頬を染め羞恥にきゅっと両目を閉じる若菜を見ると口端につり上がった笑みを浮かべ、無垢な濡れた桜色の花弁へと指先を忍ばせた。そしてその感触を楽しむように指の腹で閉じられた花弁を撫でる。ゆっくりと若菜の菊門を前後すると、朔の艶やかな甘い吐息と若菜の愛らしい歓声が響き渡る。

「っ…………はぁ、姉さん……っ、きっつ…はぁ……っ、………はぁ………っ、絡みついて……くるっ」

「あっっ、やぁんっあっ、朔ちゃんはぅ…やぁんっ…ぁ、あっ、変な感じ、する、こんなの……っ、はぁ……あっぅ、や、光明さ、やっ…!」

「おやおや、菊門を朔の摩羅で突かれて、女陰が濡れてきましたね……? 尻穴でも感じてるのか…お前は本当に淫らな娘だ……」

 緋色の唇を舌なめずりするようにして、光明は甘く毒々しく呟いた。その間も滑らかに菊門を陰茎が出入りし凹凸な肉厚を感じる腸内を擦った。腰を引く瞬間に、擦られ、を突き上げられると溜まらず若菜は甘い声をあげた。
 そして細長い光明の二本の指先が、秘唇に蜜を纏って挿入されると、ぬちゅ、ぬちゅ、と淫靡な音を立てて淫らにかき混ぜ出し入れを繰り返す。赤面しながら若菜は光明の指を止めようとするが、意図も簡単にその手を左手で抑え込まれた。朔は視覚的な興奮から溜まらず腰の動きを早めると、菊門の粘膜が絡み付き、じんわりと胸板に汗が滲んだ。
 若菜の体も徐々に馴染み、膣内とは異なる快楽を感じ初めて、朔は目を細めた。

「っ………はぁ、姉さんの菊門…っ、……締まって……擦れる……気持ちいい……のか?」
「あっっ! やっやっやっ、あっ、あんっっ…はぁ、はぁっ、や、や、やだ、お尻でいっちゃっ…あっ、やぁぁぁん!」

 不意に光明が、若菜の花芯を親指で撫でた瞬間朔の陰茎を締め付け絶頂に達した。湧水のように光明の指の間から愛液が溢れると、溜まらず朔も、菊門から陰茎を抜き若菜の花弁の亀裂に向けて精液を飛び散らせた。

「はぁ……はぁ………………っ……」

 花弁に垂れる精液と若菜の呼吸を乱す姿に、またしても朔は、己の陰茎が固くなるのを感じた。

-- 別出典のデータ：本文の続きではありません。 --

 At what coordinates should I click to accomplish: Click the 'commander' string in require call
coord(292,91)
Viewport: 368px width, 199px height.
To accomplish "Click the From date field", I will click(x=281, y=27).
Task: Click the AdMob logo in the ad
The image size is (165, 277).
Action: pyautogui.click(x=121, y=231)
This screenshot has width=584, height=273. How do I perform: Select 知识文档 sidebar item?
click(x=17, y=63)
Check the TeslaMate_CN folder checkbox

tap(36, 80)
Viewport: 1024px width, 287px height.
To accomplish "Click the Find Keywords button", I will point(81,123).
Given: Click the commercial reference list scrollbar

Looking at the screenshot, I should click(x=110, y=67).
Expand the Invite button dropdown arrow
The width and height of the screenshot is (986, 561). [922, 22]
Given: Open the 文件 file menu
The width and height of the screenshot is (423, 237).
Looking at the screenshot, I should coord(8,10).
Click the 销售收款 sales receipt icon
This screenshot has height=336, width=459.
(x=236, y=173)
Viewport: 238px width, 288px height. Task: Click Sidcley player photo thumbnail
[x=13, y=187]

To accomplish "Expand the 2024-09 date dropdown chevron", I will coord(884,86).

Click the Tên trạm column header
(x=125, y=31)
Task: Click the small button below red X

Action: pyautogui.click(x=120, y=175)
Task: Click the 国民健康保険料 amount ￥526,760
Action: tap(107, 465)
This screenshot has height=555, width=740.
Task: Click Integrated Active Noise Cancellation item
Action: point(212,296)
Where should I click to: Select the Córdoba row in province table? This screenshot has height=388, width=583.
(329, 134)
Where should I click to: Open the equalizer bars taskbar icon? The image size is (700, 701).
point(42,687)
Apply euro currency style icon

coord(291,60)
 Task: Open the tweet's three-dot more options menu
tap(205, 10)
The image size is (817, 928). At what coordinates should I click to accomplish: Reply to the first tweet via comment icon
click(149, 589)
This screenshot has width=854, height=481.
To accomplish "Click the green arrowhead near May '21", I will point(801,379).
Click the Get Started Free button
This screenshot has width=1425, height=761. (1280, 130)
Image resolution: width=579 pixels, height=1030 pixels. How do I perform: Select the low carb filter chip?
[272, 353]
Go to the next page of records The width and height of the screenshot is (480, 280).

光明は若菜の蜜を舐めとると、若菜をゆっくりと抱き起こす。

「二人とも素直で宜しい。さて、私もそろそろお前の菊門を味わうとしましょうか……だが、朔の摩羅も天を仰ぐようだ。さてどうしたものか――――そうですね、この愛らしい花を愛でる役をお前に与えましょう」

 光明は若菜の肩に顎を置くと怪しく微笑み、若菜の亀裂をパックリと開けた。まだ菊門の処女を失ったばかりで、慣れない義姉にそんな無理はさせられない。だが、薄桃色の愛らしく淫らに濡れた花弁を見ると理性が失われてしまう。

「――――光明様、姉に……そんなことは」 
「まだ早すぎると? 心にも無いこと。クックックッ、お前の摩羅は反り返っていますが?」
「……? なぁに…?」

 若菜は一体何をされるのか理解できずに、少し不安そうに首を傾げた。無理もない、彼女にはそんな知識すら無いだろう。 光明は若菜を抱き上げ、自分に股がらせると十分に潤滑剤を陰茎に塗り込み、若菜の小さな菊花に陰茎を挿入した。

「ひぁっっ……!! あっっっ、はぁんっ」

 若菜の両足を開かせるよう座らせた光明は、背中を反らして頬を染め喘いだ若菜の耳元に唇を寄せると舌先で耳朶を淫靡に舐めた。羞恥に頬を染め、眉根をしかませて若菜は喘がないように唇を紡ぐと、淫らな笑みを口元に浮かべ絡み付く肉の壁を割くように淫らに腰を動かす。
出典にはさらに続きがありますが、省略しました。